● Extract provided

'''

Second Amended and Restated Intercreditor and Collateral Agency Agreement. In connection with
the execution of the Letter Amendment No. 2 and the Fourth Amended and Restated Credit Agreement,
the lenders under the bank credit facility and the holders of the senior secured notes entered into
a Second Amended and Restated Intercreditor and Collateral Agency Agreement, which was acknowledged
and agreed to by the Company and certain of its subsidiaries. This agreement appointed Bank of
America, N.A. to act as collateral agent and authorized Bank of America, N.A. to execute various
security documents on behalf of the lenders under the bank credit facility and the holders of the
senior secured notes. This agreement specifies various rights and obligations of lenders under the
bank credit facility, holders of senior secured notes and the other parties thereto in respect of
the collateral securing the Companys and its subsidiaries obligations under the bank credit
facility and the master shelf agreement.

'''

In the intercreditor agreement passage, which bank was appointed to act as collateral agent?

(Screen-element location records)
'''

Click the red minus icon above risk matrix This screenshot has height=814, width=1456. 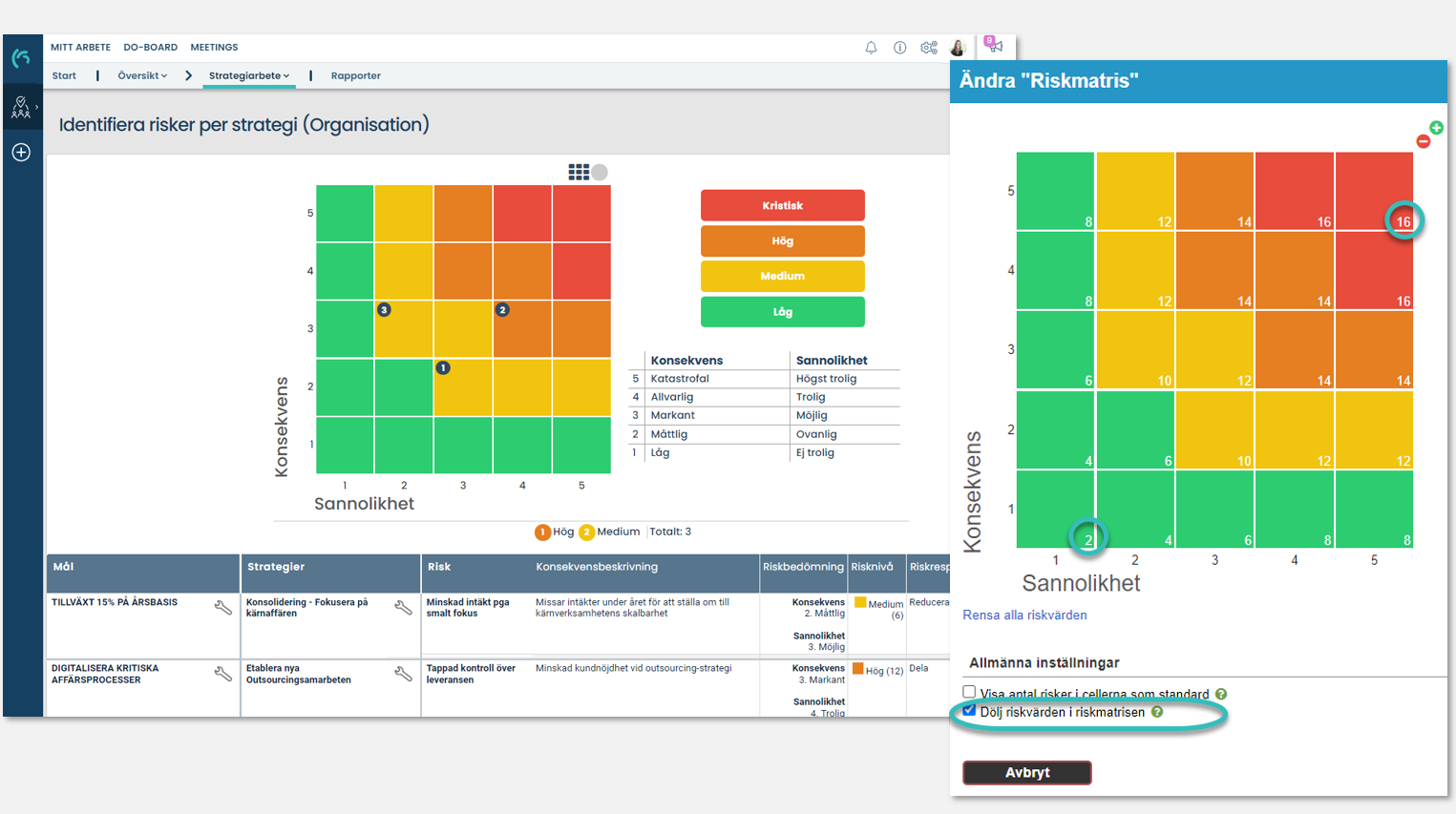tap(1423, 141)

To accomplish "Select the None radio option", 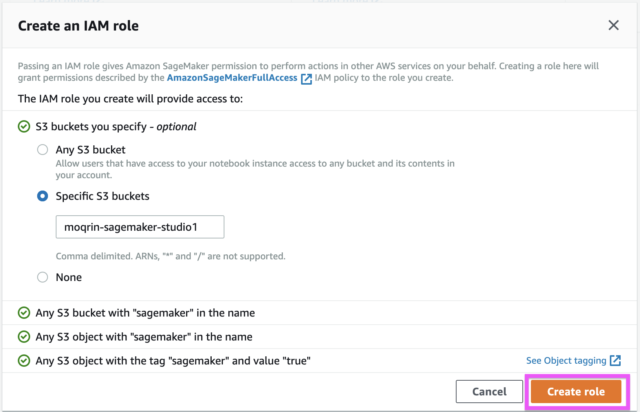I will 42,277.
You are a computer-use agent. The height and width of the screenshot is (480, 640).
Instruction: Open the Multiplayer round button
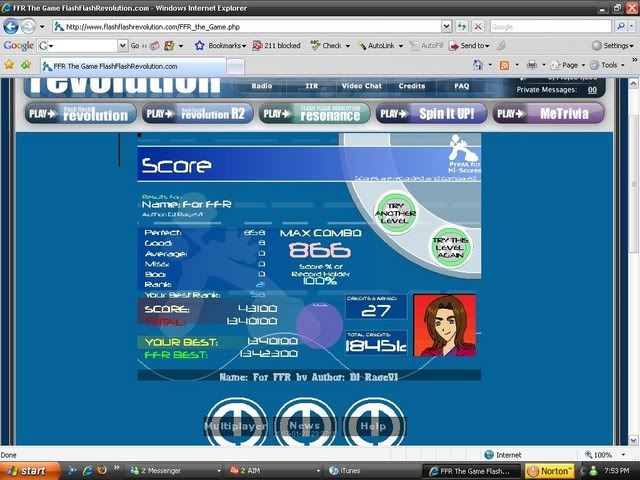click(x=235, y=425)
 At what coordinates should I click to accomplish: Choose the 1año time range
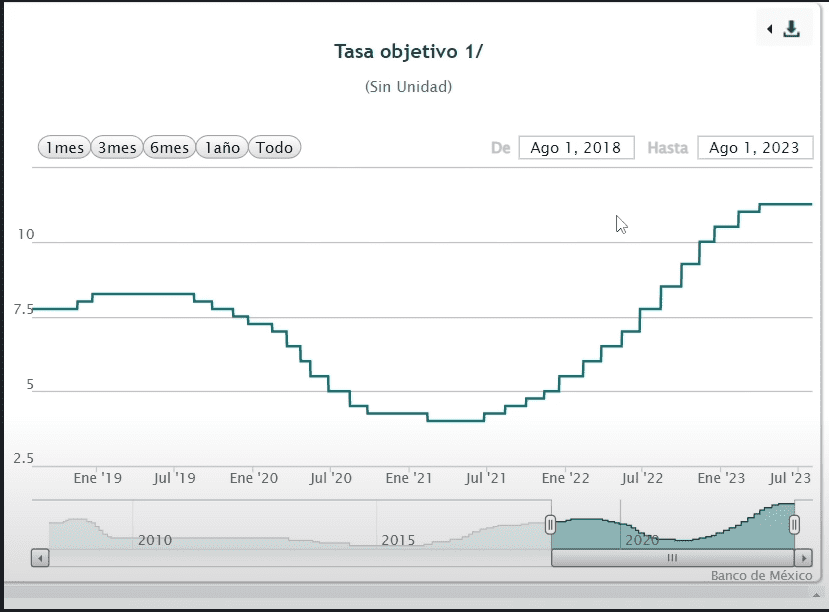[221, 148]
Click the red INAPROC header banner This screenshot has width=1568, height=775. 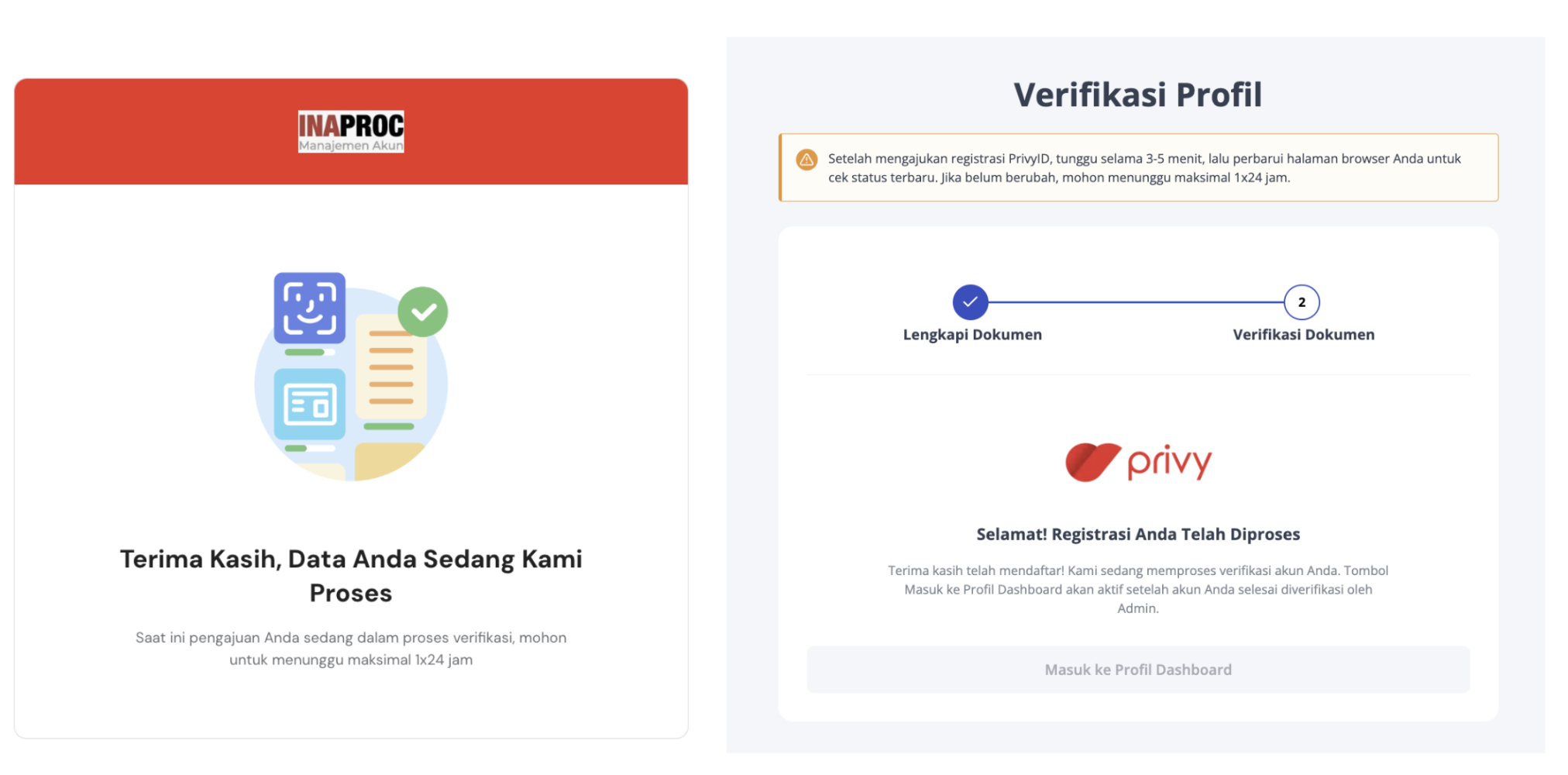click(351, 132)
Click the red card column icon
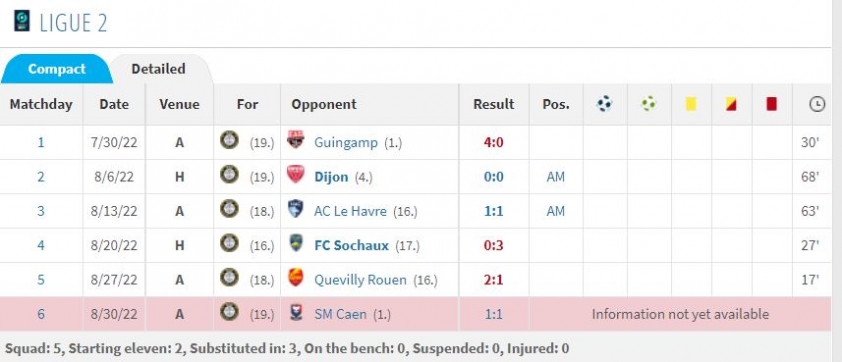Image resolution: width=842 pixels, height=362 pixels. (772, 103)
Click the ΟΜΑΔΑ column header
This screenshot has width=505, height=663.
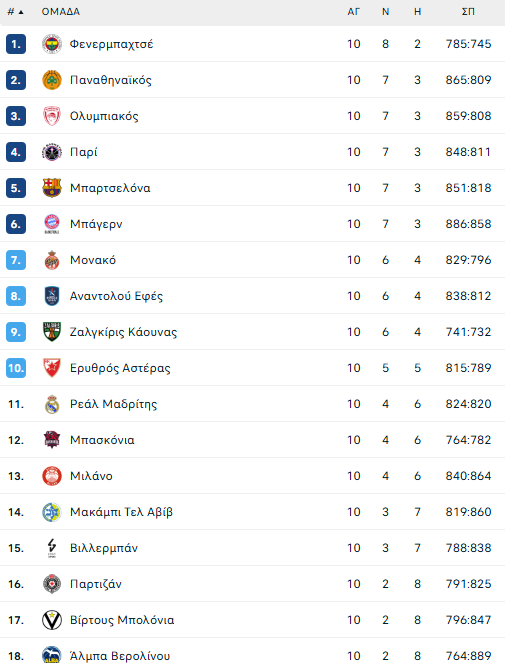60,12
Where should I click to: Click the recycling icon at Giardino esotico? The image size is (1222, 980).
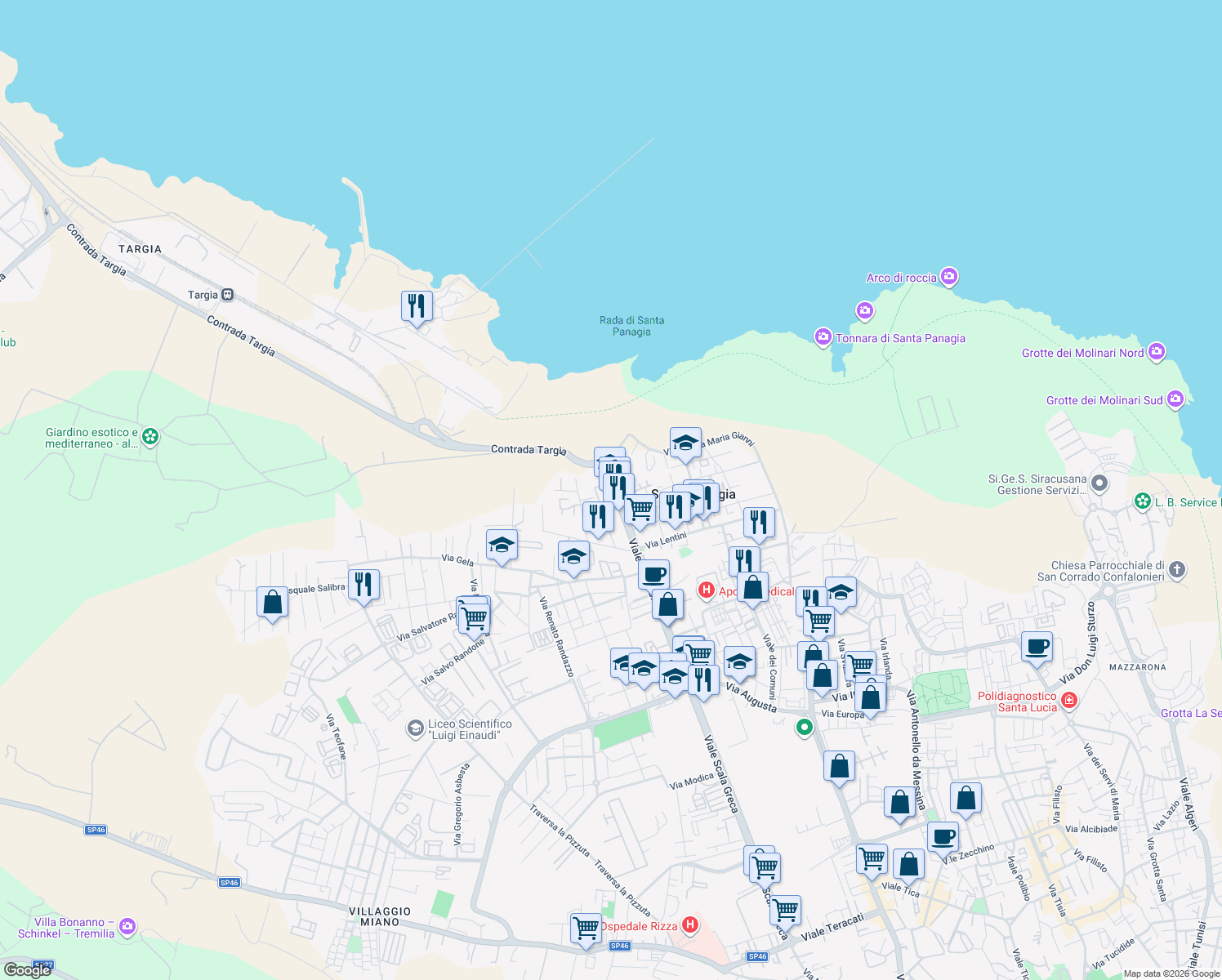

'''

● Correct answer
Bank of America, N.A.